-- start of PASSAGE PROVIDED --

Creamed Collards
- 4 1/2 lbs fresh collard greens
- 1 lb bacon, chopped
- 1/4 cup butter
- 2 large onions, chopped
- 3 cups chicken broth
- 1/2 cup apple cider vinegar
- 1 teaspoon salt
- 1/2 teaspoon pepper
- Bechamel sauce
- 1/2 cup butter
- 2 medium shallots, minced
- 2 garlic cloves, pressed
- 3/4 cup all-purposed flour
- 4 cups milk
- 1/2 teaspoon salt
- 1/2 teaspoon pepper
- 1/4 teaspoon nutmeg
- Rinse collard greens. Trim and discard thick stems from bottom of greens and coarsely chop.
- Cook bacon, in batches, in a 8 quart stock pot over medium heat, 10 to 12 minutes or until crisp. Remove bacon with a slotted spoon and drain on paper towels, reserving drippings in stock pot. Reserve 1/4 cup bacon.
- Add butter and onions to hot drippings in skillet. Saute onion 8 minutes or until tender. Add collards, in batches, and cook stirring occasionally, 5 minutes or until wilted. Stir in chicken broth, next 3 ingredients and remaining bacon.
- Bring to a boil. Reduce heat to low, and cook, stirring occasionally, 15 minutes or to desired degree of tenderness. Drain collards, reserving 1 cup liquid.

-- end of PASSAGE PROVIDED --

DIRECTIONS:
(a) Repeat word for word the part of the creamed collards recipe from "- Cook bacon, in" up to and including "and remaining bacon.".
(b) In the creamed collards recipe, how much liquid is reserved when the collards are drained?

-- start of LISTING --

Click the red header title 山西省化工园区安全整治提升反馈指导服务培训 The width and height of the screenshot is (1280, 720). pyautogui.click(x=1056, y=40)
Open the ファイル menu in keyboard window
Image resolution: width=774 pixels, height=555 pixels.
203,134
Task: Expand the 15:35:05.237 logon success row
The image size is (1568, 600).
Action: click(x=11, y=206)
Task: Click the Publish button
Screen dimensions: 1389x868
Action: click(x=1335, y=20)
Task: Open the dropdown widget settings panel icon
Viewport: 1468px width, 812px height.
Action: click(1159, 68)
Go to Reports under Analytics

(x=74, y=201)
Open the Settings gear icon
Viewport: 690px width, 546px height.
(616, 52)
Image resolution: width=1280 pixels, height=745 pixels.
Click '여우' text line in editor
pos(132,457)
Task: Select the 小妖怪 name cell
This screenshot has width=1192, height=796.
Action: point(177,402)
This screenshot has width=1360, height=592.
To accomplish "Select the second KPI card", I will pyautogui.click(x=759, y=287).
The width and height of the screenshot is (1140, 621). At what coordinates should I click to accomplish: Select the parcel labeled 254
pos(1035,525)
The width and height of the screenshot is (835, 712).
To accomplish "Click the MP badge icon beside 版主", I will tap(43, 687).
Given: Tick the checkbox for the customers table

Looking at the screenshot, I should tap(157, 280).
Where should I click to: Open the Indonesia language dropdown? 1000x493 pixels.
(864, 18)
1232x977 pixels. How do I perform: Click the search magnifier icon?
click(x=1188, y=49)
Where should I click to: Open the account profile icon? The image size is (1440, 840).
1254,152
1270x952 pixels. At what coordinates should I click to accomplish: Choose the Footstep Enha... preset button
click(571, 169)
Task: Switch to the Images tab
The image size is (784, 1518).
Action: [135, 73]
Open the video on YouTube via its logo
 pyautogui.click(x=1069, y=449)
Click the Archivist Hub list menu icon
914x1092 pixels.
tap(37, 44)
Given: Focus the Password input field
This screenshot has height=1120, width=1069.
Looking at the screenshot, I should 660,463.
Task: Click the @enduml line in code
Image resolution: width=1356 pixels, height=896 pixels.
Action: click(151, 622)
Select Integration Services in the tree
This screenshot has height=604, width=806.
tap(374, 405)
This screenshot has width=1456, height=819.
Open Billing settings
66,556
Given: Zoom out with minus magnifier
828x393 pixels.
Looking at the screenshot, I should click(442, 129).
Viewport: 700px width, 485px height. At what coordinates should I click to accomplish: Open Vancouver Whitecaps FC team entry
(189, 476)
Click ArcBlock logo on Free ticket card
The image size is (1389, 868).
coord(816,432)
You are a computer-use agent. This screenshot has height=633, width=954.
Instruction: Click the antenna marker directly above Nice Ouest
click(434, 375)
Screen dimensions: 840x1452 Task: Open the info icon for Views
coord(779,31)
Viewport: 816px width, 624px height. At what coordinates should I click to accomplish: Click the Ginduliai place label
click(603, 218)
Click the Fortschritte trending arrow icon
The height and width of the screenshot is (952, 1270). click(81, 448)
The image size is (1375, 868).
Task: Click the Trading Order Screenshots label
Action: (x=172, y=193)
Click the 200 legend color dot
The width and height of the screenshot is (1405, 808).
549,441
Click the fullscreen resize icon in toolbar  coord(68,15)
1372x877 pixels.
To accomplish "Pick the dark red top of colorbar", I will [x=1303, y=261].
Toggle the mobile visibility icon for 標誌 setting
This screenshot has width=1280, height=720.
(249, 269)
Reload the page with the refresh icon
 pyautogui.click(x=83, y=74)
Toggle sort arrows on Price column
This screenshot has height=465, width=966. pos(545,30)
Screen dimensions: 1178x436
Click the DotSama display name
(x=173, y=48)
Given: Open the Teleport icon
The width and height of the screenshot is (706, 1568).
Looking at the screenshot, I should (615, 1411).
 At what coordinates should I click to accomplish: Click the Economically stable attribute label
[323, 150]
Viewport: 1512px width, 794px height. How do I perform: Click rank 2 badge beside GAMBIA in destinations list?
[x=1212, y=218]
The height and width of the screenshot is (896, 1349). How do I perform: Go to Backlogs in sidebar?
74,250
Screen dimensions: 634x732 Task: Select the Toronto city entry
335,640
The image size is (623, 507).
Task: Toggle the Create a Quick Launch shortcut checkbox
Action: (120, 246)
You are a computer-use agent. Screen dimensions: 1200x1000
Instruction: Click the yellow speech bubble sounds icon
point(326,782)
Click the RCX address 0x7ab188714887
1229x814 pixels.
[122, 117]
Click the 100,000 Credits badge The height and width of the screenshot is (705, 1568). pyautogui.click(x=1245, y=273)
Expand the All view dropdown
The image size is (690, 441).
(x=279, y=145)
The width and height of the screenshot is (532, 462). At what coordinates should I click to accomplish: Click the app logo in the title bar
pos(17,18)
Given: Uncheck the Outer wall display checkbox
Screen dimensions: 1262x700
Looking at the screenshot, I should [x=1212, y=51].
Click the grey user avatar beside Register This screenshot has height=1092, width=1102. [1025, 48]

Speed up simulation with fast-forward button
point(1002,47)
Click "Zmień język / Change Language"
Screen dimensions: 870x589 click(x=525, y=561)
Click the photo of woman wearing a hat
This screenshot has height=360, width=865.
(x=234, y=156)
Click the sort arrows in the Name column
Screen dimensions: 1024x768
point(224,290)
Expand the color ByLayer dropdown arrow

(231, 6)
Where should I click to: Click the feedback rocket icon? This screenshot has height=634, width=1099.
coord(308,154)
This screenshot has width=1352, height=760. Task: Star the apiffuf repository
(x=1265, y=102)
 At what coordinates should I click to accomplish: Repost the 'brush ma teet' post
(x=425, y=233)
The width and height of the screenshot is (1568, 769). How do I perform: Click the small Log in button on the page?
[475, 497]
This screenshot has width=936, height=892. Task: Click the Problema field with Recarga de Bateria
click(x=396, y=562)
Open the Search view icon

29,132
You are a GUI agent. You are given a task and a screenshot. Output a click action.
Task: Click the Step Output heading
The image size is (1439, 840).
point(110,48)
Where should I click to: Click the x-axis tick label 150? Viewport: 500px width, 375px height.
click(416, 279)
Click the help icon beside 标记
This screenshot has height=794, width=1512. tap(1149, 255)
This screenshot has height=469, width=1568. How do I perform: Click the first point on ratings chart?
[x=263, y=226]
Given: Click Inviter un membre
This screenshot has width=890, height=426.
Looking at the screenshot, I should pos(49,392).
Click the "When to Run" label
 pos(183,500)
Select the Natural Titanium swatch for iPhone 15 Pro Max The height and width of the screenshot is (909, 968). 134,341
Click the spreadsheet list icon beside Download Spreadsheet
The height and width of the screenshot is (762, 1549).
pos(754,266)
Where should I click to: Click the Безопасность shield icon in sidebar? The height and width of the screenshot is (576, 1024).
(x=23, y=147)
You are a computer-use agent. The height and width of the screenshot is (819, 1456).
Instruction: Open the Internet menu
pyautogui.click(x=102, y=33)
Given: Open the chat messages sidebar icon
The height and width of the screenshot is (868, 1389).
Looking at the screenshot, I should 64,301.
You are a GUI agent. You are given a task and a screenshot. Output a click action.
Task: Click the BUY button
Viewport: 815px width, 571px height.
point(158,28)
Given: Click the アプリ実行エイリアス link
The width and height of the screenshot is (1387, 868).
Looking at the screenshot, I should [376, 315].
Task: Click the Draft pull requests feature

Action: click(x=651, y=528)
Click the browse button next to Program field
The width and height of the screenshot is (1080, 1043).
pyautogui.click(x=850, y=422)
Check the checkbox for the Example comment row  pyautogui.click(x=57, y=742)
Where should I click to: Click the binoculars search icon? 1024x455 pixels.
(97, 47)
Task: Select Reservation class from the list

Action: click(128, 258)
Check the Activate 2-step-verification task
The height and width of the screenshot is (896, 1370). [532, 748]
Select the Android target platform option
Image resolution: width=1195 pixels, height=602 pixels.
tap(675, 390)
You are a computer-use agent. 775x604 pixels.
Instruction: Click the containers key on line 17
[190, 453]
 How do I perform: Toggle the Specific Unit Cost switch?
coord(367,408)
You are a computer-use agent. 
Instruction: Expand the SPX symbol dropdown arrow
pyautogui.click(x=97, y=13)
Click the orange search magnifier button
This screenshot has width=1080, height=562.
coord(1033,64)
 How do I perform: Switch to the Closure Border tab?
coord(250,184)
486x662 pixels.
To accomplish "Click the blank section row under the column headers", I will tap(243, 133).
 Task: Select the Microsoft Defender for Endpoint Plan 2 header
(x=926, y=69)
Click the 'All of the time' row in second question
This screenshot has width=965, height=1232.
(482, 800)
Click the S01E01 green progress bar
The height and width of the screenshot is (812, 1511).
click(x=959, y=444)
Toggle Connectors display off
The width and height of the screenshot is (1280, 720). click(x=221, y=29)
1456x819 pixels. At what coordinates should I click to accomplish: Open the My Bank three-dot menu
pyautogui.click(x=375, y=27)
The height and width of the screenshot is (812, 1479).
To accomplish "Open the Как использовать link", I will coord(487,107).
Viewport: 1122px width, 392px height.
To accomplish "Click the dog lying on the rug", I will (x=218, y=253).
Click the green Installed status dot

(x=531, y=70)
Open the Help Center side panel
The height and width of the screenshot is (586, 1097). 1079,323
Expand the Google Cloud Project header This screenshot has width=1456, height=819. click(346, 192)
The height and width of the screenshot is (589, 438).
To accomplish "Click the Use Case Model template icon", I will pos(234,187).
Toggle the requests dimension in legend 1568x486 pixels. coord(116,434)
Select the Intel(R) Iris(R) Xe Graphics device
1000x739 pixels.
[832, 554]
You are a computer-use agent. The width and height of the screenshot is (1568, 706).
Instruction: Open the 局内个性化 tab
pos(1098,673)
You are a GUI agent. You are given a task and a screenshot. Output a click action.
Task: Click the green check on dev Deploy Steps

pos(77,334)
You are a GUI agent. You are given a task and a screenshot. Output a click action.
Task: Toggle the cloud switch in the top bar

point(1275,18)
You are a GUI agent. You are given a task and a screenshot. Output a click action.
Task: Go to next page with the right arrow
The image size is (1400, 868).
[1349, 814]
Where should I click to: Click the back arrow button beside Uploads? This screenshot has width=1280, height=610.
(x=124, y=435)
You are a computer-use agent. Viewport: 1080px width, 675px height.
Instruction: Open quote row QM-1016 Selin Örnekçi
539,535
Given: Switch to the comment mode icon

-- end of LISTING --

RESULTS FOR THE EXERCISE:
(a)
- Cook bacon, in batches, in a 8 quart stock pot over medium heat, 10 to 12 minutes or until crisp. Remove bacon with a slotted spoon and drain on paper towels, reserving drippings in stock pot. Reserve 1/4 cup bacon.
- Add butter and onions to hot drippings in skillet. Saute onion 8 minutes or until tender. Add collards, in batches, and cook stirring occasionally, 5 minutes or until wilted. Stir in chicken broth, next 3 ingredients and remaining bacon.

(b) 1 cup of liquid is reserved.